You will have to deal with this problem until his is castrated. Males sexual matury at 4-6 months of age. When they reach that age, they usually become more aggressive and territorial (the latter is what contributes to the litter box problems). They will urinate and leave droppings outside of the litter box as a way to mark their territory. I can't recommend much, as neutering will be the only way to solve this problem. Once he is neutered, it will take about 1-2 months for the hormones to settle down and for him to start using his litter box normally again. You can try to deter his messy behavior by telling him "no," but it won't help that much unless he is fixed... his hormones are going nuts right now and it really isn't his fault that he is having trouble with the litter box.

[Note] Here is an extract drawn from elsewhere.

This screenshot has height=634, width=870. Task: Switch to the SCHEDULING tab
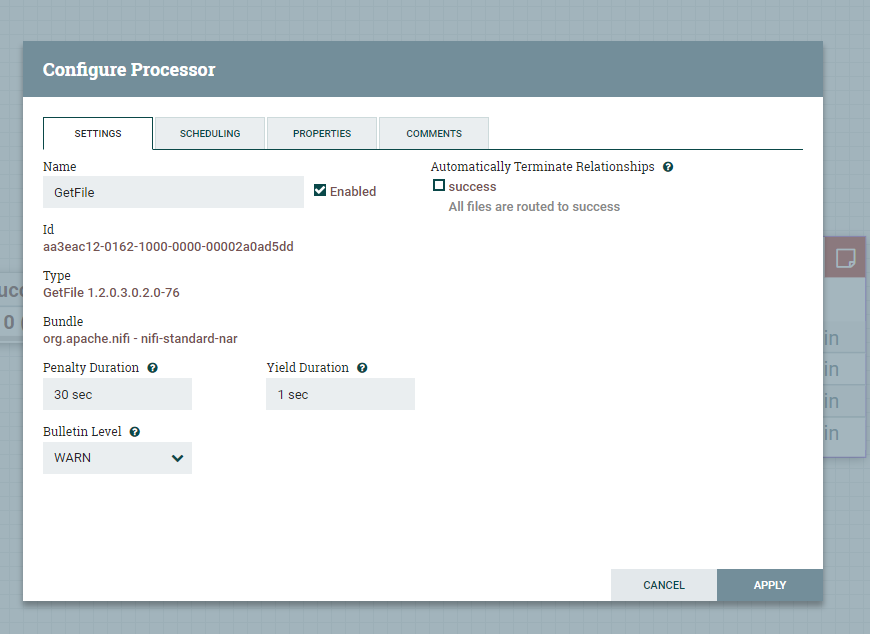coord(209,133)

The aspen and hay litter is a no-no as well. Like others suggested, having food (hay) in the litter box may send mixed signals to the bun. Also, if the rabbit urinates on the hay and it gets moldy, and then he tries to eat it, this also can cause problems. As for the aspen, it is not odor controlling or very absorbant (and its messy and gets all over the place). You can try Feline Pine.. its a great litter, but (at least in my area), is very expensive. You may want to look into Wood Stove Pellets, which can be bought at a hardware store. I never used them for my rabbits personally, but have heard much praise about them. Other littes you can look into are Yesterday's News, Cat Country, Kritter Country, or Bird Country. They are all so-so litters, but you can try them if you wish.

Good luck!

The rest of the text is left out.